Pakistan targets Islamic charities to avoid money-laundering charges

Islamabad – Pakistan has launched a crackdown against charities linked to an Islamist group, in a bid to avert punitive action by a global money-laundering watchdog, officials said on Wednesday.

The US and European allies like Britain, Germany and France have sought to put Pakistani on a terror-financing watch list run by the Financial Action Task Force (FATF), a global body that monitors money laundering.

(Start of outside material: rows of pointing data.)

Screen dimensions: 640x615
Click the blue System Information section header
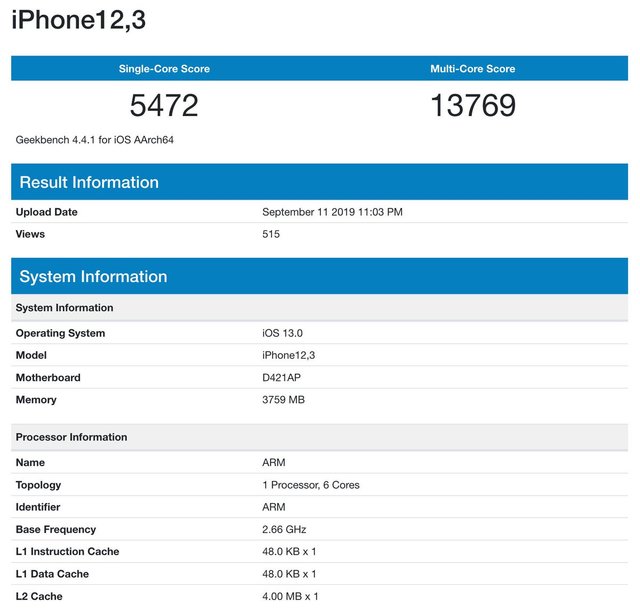coord(93,276)
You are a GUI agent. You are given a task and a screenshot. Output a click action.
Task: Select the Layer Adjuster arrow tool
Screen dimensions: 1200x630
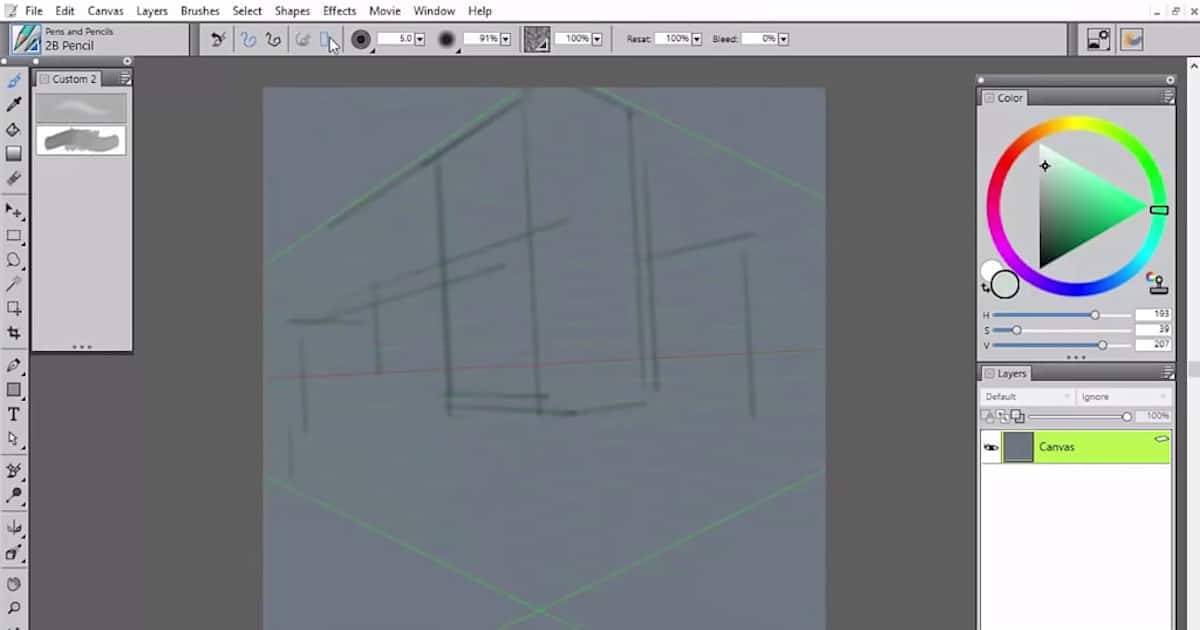[14, 212]
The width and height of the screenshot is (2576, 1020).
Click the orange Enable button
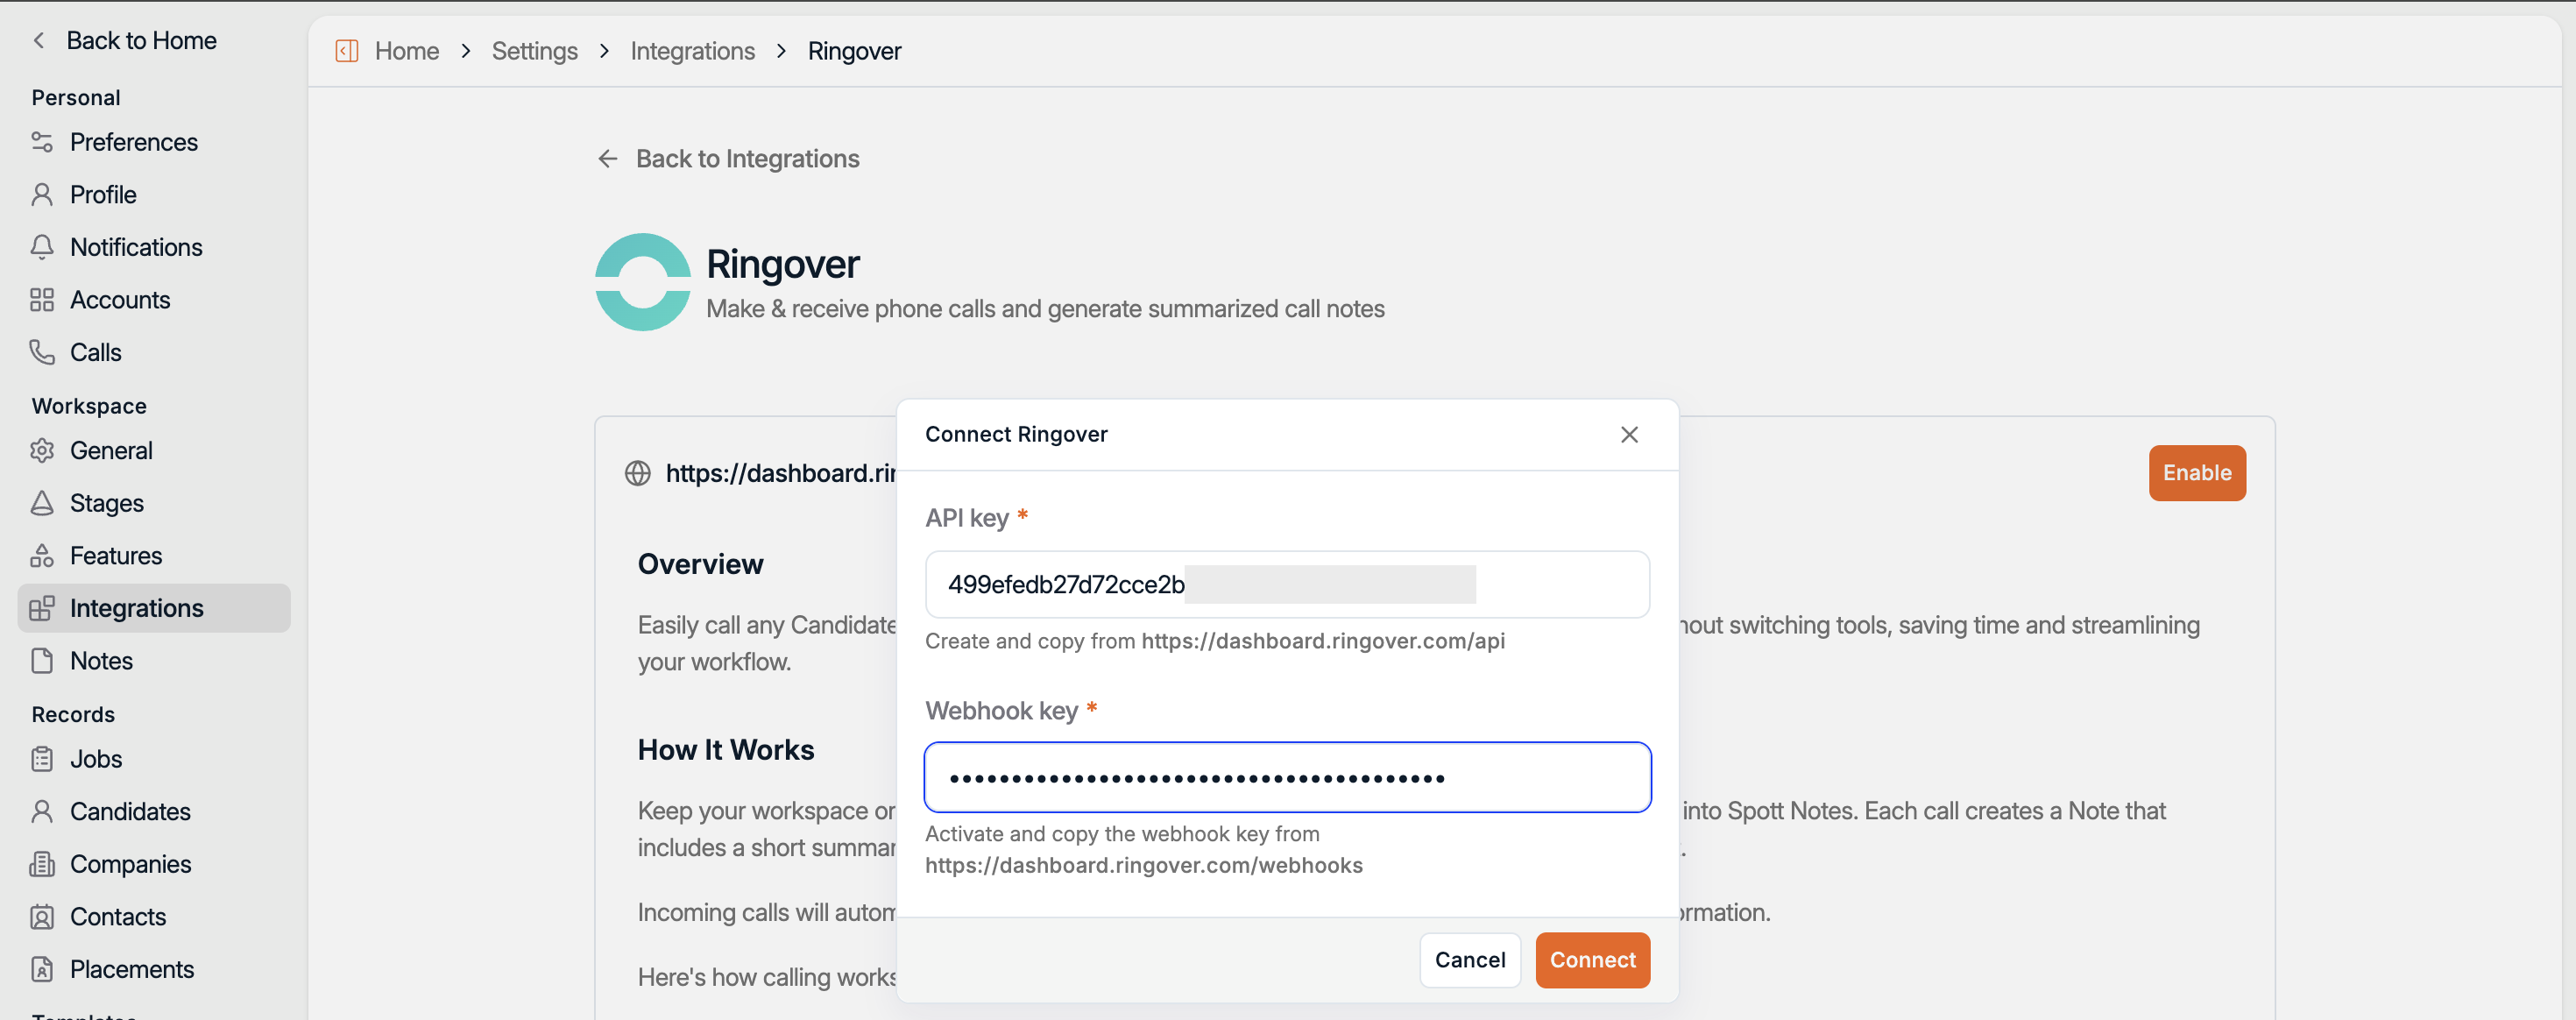tap(2196, 473)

A meeting of the FATF countries is scheduled Sunday through Friday in Paris, where the motion to place Pakistan on the watch list would be put forward. It is not clear on which exact day the topic will come up.
Being added to the list would make it difficult for Pakistan, its citizens and companies to make financial transactions, a situation that can hurt the country’s economy, which is still recovering from years of violence and energy crisis.
The US move is apparently aimed at forcing Pakistan to take what American officials often describe as decisive action against Islamist militants linked with the Afghan Taliban and those behind a deadly 2008 attacks in the Indian city of Mumbai.
Gunmen from Lashkar-e-Toiba (LeT), a group established by Pakistani cleric Hafiz Saeed, killed 166 people in Mumbai in three days of rampage. Six of the dead were American citizens.
Saeed carries 10-million-dollar US bounty on his head, but lives as a free man in Pakistan, addressing public rallies and running a huge network of Islamic seminaries and charities. He denies involvement in the attacks.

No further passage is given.